* **Entries on finding words and elements**
=====
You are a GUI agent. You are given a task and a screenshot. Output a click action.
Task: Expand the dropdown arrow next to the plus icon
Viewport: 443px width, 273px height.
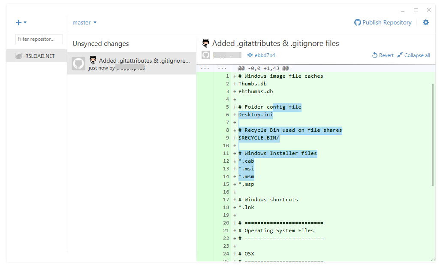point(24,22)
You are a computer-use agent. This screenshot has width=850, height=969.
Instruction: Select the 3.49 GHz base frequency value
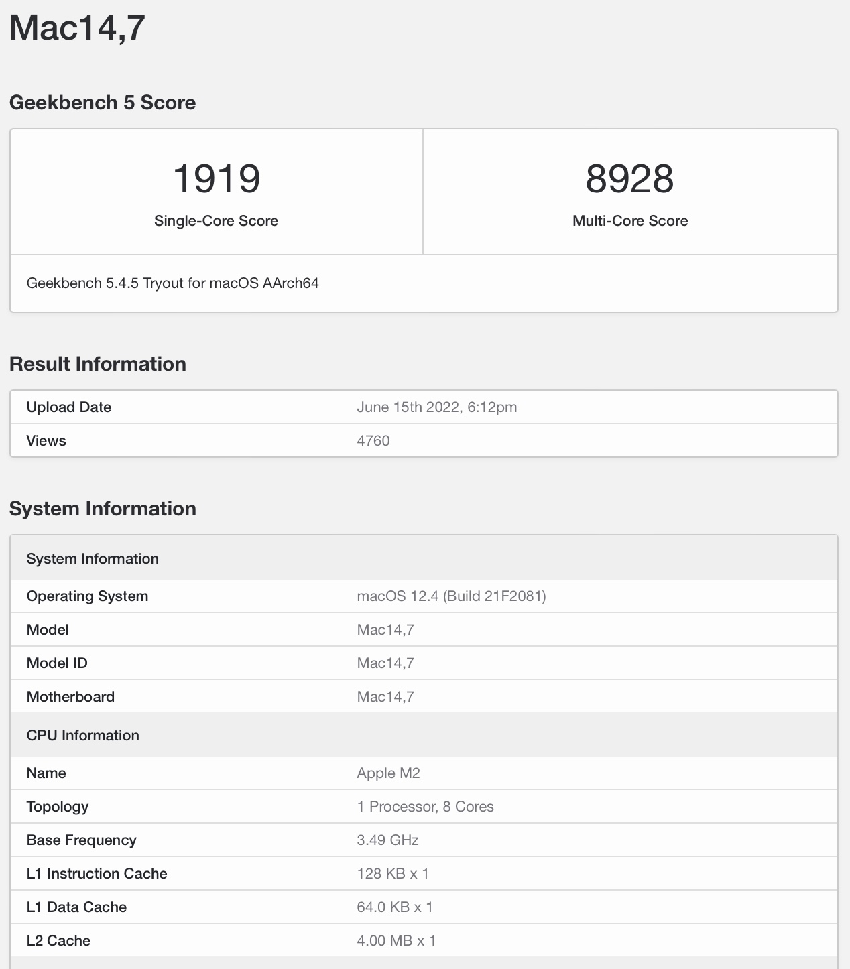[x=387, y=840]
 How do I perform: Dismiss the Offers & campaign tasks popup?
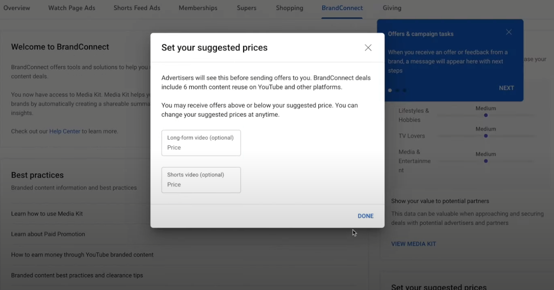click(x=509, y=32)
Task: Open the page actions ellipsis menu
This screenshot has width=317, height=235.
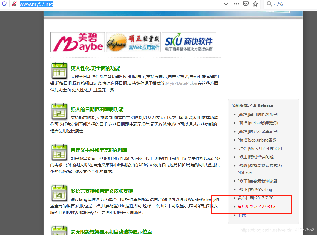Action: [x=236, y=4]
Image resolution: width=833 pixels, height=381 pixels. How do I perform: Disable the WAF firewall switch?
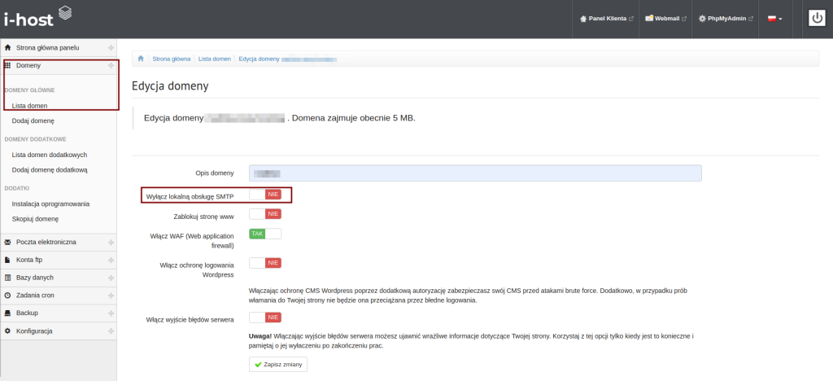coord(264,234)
=====
* **GIVEN REQUEST**
Please print every item above verbatim, leaving the pictures out.

* **SOLUTION TO THIS TASK**
You are a GUI agent. You are given a task and a screenshot. Output a click action.
Task: Expand the dropdown arrow next to the plus icon
Viewport: 443px width, 273px height.
point(24,22)
You are a computer-use agent. This screenshot has width=850, height=969.
Instruction: Select the 3.49 GHz base frequency value
[x=387, y=840]
 How do I perform: Dismiss the Offers & campaign tasks popup?
click(x=509, y=32)
Task: Open the page actions ellipsis menu
This screenshot has width=317, height=235.
Action: [x=236, y=4]
Image resolution: width=833 pixels, height=381 pixels. How do I perform: Disable the WAF firewall switch?
coord(264,234)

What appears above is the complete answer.